The point being made here is not that the supporters of a university, philanthropic or governmental, should have the power to control the university. The point is simply that the economic facts of life mean, ultimately, that they do have this power. (And let it be noticed that from the neutral perspective of the economist, this ultimate control is not at all inefficient. With a given distribution of resources, a society “should”—as a matter not of ethical rightness but of efficiency—get the universities which are desired by those willing to make the sacrifices needed for them. And this does not prevent the economist from recognizing that what donors desire may be quite “wrong” from the educational and cultural point of view.)
Moreover, recognition of this ultimate economic control does not, at all, necessarily spell the impossibility of free academic inquiry. Hopefully, supporters will deliberately seek to shape an institution designed to promote free inquiry and to respect the intellectual integrity of its faculty and students. But we must recognize that this is a hope which depends on the willingness to do so on the part of those whose resources support the university. (An entirely appropriate question in this regard is that touched on briefly by Professor Stigler in his well-known essay, “The Intellectual and the Market Place,” of whether state support is more or less likely to conduce to an atmosphere of academic freedom than private philanthropic support.)

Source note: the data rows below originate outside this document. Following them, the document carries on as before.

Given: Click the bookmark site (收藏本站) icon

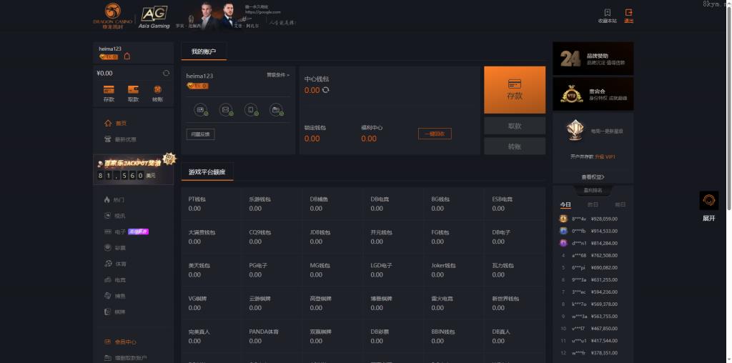Looking at the screenshot, I should coord(607,13).
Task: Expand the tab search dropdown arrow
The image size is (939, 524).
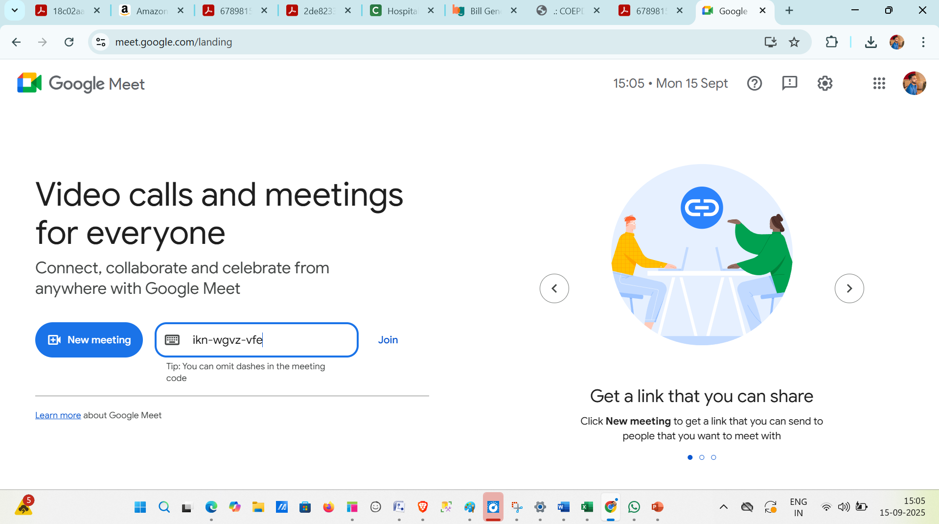Action: tap(15, 10)
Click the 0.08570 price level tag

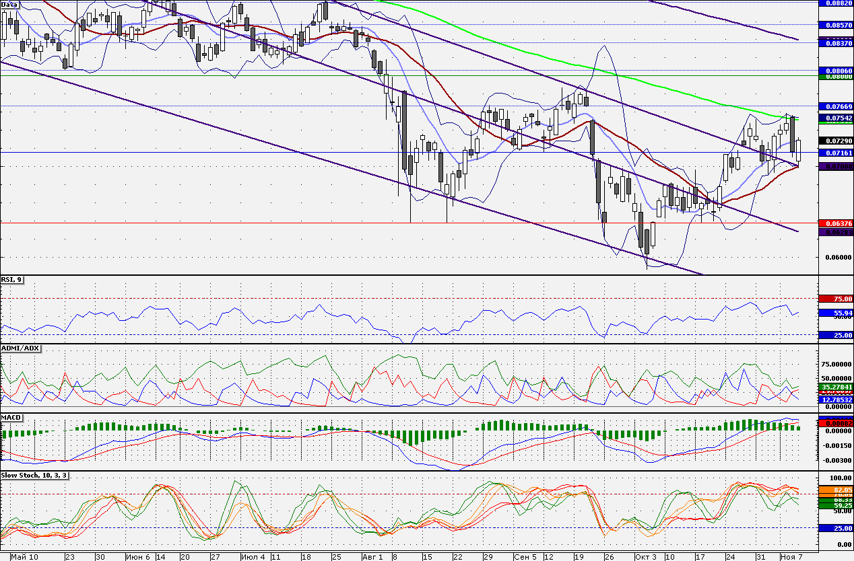(x=836, y=24)
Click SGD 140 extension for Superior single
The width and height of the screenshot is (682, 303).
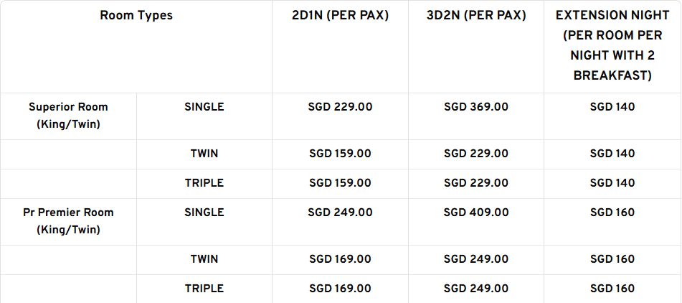[x=612, y=107]
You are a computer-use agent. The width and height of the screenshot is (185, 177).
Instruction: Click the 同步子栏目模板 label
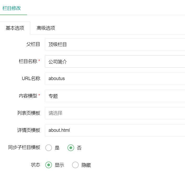(x=24, y=147)
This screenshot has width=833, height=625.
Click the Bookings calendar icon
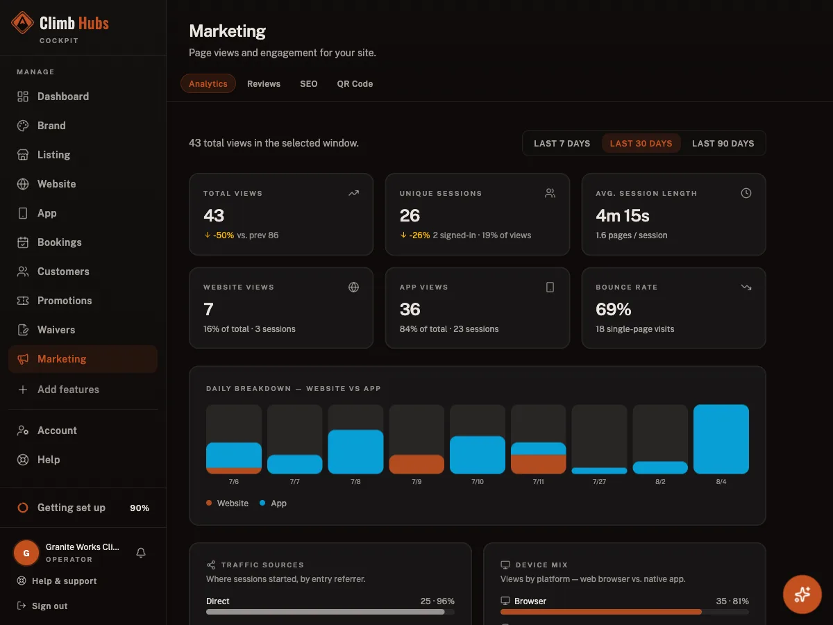point(23,242)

And once again, let it be stressed that supporters may well elect to delegate wide powers to faculty and to students. To differing extents this is, indeed, the almost universal practice. And it may be an entirely desirable policy to extend this practice further. The point being made here has nothing to do with this possibility. It deals only with the demands and procedures for power shifts within the university that rest upon the call for the surrender (partial or total) of the ultimate responsibility and power that rest on the supporters of the university. It is the calls for this kind of surrender which are both economically unrealistic and socially harmful.